Environment	Subscription	Resource Group	Workspace	Branch
Dev	CDT/ODI Development	RG-CDT-PUB-VIP-CALITP-D-001	dev	dev
Test	CDT/ODI Development	RG-CDT-PUB-VIP-CALITP-T-001	test	test
Prod	CDT/ODI Production	RG-CDT-PUB-VIP-CALITP-P-001	default	prod

All resources in these Resource Groups should be reflected in Terraform in this repository. The exceptions are:

• Secrets, such as values under Key Vault. prevent_destroy is used on these Resources.
• Things managed by DevSecOps

You’ll see these referenced in Terraform as data sources.

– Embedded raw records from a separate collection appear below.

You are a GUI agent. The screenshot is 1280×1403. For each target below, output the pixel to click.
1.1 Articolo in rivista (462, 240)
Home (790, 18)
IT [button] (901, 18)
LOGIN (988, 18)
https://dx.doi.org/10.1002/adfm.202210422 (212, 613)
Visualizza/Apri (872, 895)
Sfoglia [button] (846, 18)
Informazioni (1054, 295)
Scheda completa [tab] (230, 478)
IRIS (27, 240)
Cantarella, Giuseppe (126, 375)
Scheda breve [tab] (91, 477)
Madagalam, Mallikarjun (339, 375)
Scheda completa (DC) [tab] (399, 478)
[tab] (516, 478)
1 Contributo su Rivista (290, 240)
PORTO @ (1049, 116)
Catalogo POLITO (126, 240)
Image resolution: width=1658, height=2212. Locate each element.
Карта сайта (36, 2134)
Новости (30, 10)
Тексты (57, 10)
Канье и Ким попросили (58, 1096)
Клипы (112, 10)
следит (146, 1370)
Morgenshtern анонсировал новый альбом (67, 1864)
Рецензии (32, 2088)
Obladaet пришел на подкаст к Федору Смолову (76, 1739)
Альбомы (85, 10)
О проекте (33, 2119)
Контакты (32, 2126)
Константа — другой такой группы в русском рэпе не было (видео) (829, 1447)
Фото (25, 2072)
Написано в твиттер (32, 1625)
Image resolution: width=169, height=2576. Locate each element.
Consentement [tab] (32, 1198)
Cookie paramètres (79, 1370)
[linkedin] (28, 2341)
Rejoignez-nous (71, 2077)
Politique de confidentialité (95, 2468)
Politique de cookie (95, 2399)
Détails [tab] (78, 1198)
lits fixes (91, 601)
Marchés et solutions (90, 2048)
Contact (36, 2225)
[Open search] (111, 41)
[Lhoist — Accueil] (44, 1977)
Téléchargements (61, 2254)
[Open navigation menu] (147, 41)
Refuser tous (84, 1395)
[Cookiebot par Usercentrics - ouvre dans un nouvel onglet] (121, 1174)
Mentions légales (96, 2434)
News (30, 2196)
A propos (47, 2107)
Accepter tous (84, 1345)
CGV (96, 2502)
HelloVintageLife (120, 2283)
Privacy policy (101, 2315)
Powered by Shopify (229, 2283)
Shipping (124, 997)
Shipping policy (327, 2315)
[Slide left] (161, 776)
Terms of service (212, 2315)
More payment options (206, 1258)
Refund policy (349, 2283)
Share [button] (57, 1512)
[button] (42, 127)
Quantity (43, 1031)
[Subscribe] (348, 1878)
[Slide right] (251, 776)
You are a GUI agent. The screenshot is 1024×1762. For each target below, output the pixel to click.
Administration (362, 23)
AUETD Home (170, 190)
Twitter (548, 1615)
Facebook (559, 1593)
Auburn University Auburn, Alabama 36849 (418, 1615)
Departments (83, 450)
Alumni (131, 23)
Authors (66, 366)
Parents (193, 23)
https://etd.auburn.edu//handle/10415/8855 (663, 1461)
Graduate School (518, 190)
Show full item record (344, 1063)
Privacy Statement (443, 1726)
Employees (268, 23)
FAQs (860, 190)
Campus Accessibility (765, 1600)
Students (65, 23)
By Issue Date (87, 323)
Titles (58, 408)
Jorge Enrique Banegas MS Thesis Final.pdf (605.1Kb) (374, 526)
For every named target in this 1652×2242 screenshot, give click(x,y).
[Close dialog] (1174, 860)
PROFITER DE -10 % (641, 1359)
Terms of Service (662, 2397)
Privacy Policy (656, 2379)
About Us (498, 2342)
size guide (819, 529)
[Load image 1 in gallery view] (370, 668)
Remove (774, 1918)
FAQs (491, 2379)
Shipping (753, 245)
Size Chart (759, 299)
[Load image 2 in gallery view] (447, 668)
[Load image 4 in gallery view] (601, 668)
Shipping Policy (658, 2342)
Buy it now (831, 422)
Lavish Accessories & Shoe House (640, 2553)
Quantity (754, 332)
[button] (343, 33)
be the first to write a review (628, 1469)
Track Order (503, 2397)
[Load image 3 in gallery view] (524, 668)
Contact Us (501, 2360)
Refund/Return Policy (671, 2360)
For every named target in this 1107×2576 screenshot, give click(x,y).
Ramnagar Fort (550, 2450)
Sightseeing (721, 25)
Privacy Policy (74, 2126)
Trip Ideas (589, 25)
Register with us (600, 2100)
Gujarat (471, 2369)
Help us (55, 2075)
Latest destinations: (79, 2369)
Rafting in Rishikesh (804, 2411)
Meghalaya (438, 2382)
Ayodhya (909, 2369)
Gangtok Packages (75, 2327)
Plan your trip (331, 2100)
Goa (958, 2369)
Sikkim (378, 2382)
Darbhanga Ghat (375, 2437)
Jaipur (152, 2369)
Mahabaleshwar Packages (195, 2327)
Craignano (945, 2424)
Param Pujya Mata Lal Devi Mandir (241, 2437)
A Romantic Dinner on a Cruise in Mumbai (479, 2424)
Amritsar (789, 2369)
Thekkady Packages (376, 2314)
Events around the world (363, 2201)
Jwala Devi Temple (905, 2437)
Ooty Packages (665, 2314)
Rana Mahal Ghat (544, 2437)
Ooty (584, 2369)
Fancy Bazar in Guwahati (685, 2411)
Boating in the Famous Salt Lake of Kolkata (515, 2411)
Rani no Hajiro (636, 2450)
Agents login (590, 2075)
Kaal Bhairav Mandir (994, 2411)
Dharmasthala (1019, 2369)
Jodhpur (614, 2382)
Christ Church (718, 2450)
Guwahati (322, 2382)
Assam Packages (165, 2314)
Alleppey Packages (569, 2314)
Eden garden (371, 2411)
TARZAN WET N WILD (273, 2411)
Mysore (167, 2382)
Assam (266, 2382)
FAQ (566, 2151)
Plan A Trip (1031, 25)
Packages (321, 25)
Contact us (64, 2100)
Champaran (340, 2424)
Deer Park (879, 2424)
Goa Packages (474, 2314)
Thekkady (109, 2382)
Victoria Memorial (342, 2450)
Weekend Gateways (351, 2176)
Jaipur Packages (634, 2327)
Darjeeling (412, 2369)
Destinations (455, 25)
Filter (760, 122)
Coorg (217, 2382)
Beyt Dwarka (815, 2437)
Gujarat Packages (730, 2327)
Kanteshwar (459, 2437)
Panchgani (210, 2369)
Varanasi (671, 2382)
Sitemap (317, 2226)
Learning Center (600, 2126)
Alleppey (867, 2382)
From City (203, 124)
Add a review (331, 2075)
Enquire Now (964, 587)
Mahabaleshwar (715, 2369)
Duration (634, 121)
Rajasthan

For browsing the Azure portal, you can switch your Default subscription filter.

Making changes

Terraform is plan‘d when code is pushed to any branch on GitHub, then apply‘d when merged to dev. While other automation for this project is done through GitHub Actions, we use an Azure Pipeline (above) for a couple of reasons:

• Easier authentication with the Azure API using a service connnection
• Log output is hidden, avoiding accidentally leaking secrets

Local development

1. Get access to the Azure account through the DevSecOps team.

2. Install dependencies:

3. Azure CLI

4. Terraform - see exact version in deploy.yml

5. Authenticate using the Azure CLI.

az login

1. Outside the dev container, navigate to the terraform/ directory.
2. Initialize Terraform. You can also use this script later to switch between environments.

./init.sh <env>

1. Make changes to Terraform files.
2. Preview the changes, as necessary.

terraform plan

1. Submit the changes via pull request.

For Azure resources, you need to ignore changes to tags, since they are automatically created by Azure Policy.

lifecycle {
  ignore_changes = [tags]
}

Naming conventions

The DevSecOps team sets the following naming convention for Resources:

<<Resource Type>>-<<Department>>-<<Public/Private>>-<<Project Category>>-<<Project Name>>-<<Region>><<OS Type>>-<<Environment>>-<<Sequence Number>>

Sample Names

• RG-CDT-PUB-VIP-BNSCN-E-D-001
• ASP-CDT-PUB-VIP-BNSCN-EL-P-001
• AS-CDT-PUB-VIP-BNSCN-EL-D-001

Resource Types

Use the following shorthand for conveying the Resource Type as part of the Resource Name:

Resource	Convention
App Service	AS
App Service Plan	ASP
Virtual Network	VNET
Resource Group	RG
Virtual Machine	VM
Database	DB
Subnet	SNET
Front Door	FD

Azure environment setup

The following steps are required to set up the environment, with linked issues to automate them:

• terraform apply
• Set up Slack notifications by creating a Slack email for the #benefits-notify channel, then setting it as a Secret in the Key Vault named slack-benefits-notify-email
• Set required App Service configuration and configuration by setting values in Key Vault (the mapping is defined in app_service.tf)
• Set up webhook from GitHub to App Service Deployment Center for the Packages event

This is not a complete step-by-step guide; more a list of things to remember. This may be useful as part of incident response.